Lets Encrypt with a Kentico CMS Website

Posted on: Saturday, February 10, 2018

Let’s Encrypt is a really great, free SSL certificate issuer and manager, and there are a number of third party programs that have been written to support it, including plugins for IIS.

One of the domain verification methods that Let’s Encrypt uses is an extensionless file that must be publicly accessible on the web, at the path /.well-known/acme-challenge/<random-extensionless-file>. Normally this isn’t a problem, but when you have a CMS that installs an HTTP module that routes all traffic through itself, the domain verification will fail.

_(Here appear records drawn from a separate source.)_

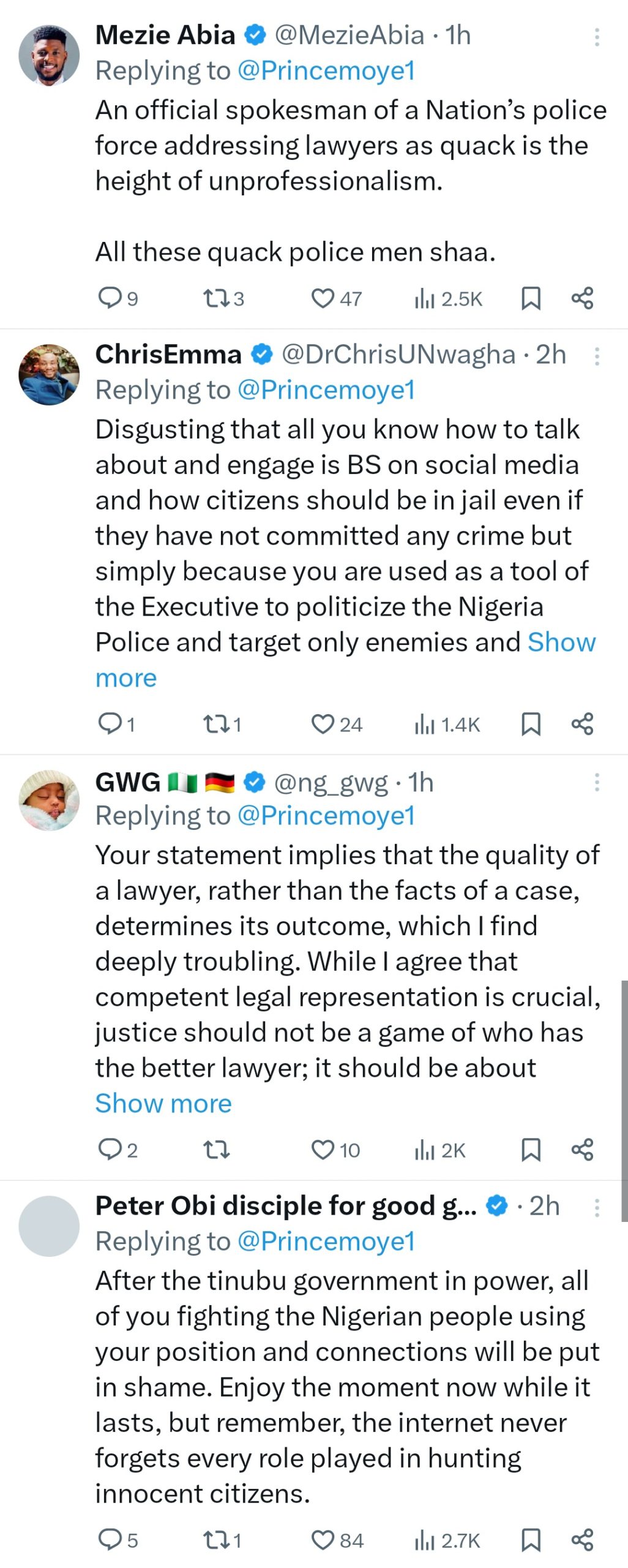Expand ChrisEmma's tweet with Show more
The height and width of the screenshot is (1568, 628).
point(126,678)
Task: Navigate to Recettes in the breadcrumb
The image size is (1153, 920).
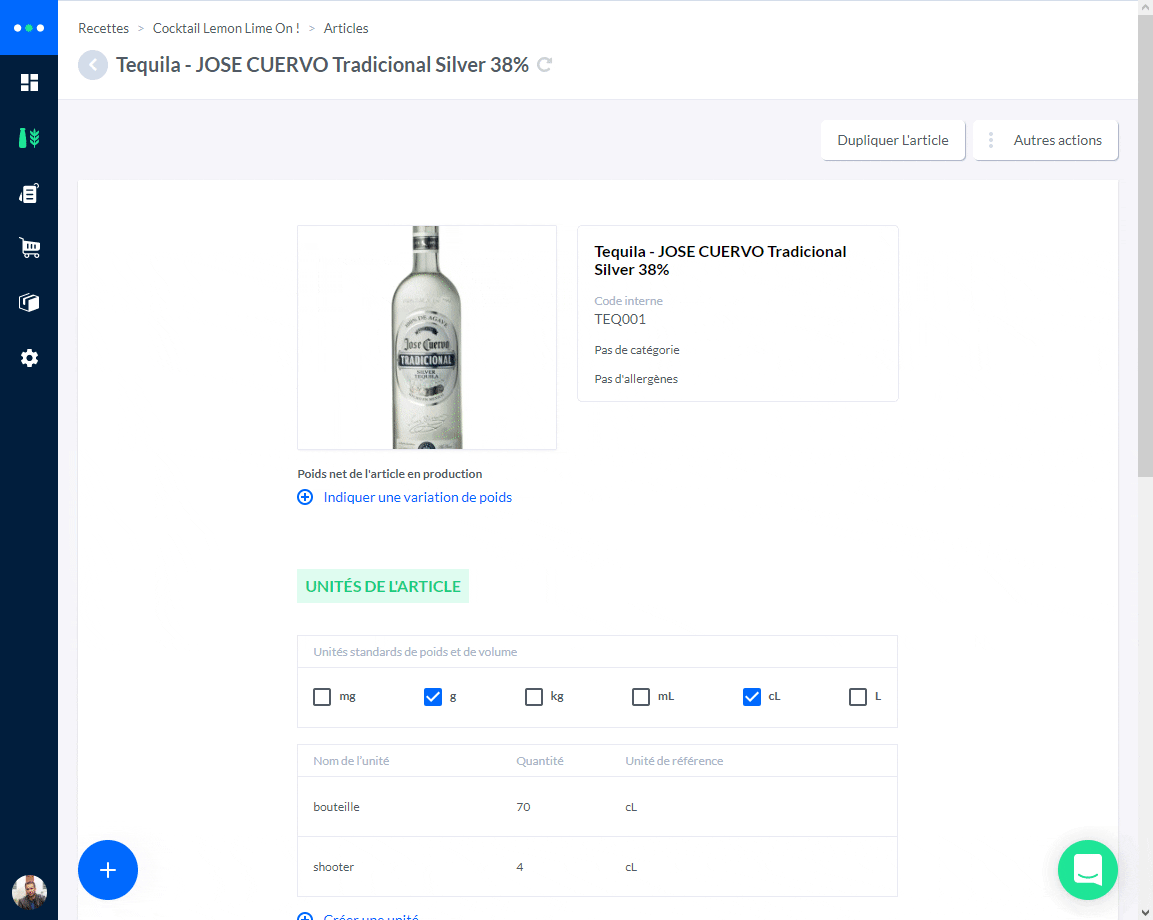Action: 103,28
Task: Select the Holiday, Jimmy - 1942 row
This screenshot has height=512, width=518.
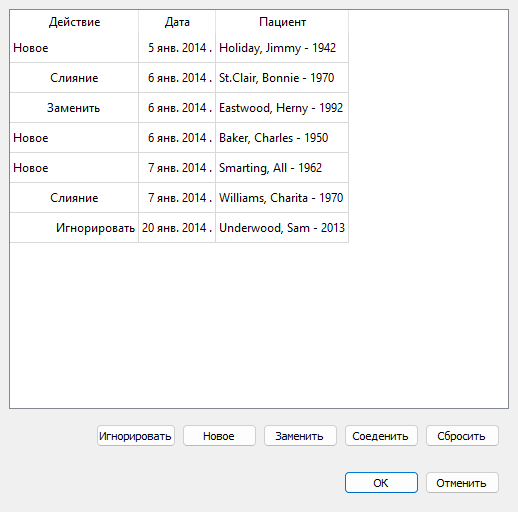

After toying with this for a few hours, I’ve come up with a solution that will work for most .NET-based CMSes, and I will be providing example code that is specific to Kentico CMS, but can be adapted to other CMSes.

  1. Convert the .well-known folder to an IIS sub-application.
  2. Remove any modules that are added at the CMS level, and also remove any type references to membership/role providers or other types it may be trying to reference from the parent web.config in this /bin/ folder (which is empty - your /.well-known folder should not have a /bin/ folder).
  3. Create and add the following code to the web.config file in the /.well-known folder (NOT the acme-challenge folder):
<?xml version="1.0" encoding="UTF-8"?>
<configuration>

  <system.web>
    <authorization>
      <allow users="*" />
    </authorization>

    <roleManager enabled="false">
      <providers>
        <clear />
      </providers>
    </roleManager>
  </system.web>

  <system.webServer>
  
    <validation validateIntegratedModeConfiguration="false" />
	
    <staticContent>
      <remove fileExtension="." />
    </staticContent>
  
    <handlers>
      <clear />
      <add name="StaticFile" path="*" verb="*" type="" modules="StaticFileModule,DefaultDocumentModule,DirectoryListingModule" scriptProcessor="" resourceType="Either" requireAccess="Read" allowPathInfo="false" preCondition="" responseBufferLimit="4194304" />
    </handlers>
  
    <modules runAllManagedModulesForAllRequests="true">
      <remove name="WebDAVModule" />
      <remove name="XHtmlModule" />
      <remove name="CMSApplicationModule" />
    </modules>
  
    <!-- This will stop any redirects you have at the higher level -->
    <httpRedirect enabled="false" />
  
  </system.webServer>
  
</configuration>

Lastly, if you are using a managed Let’s Encrypt application such as Certify the Web, it will have already created the necessary web.config file in the /.well-known/acme-challenge folder, so you do not need to do anything.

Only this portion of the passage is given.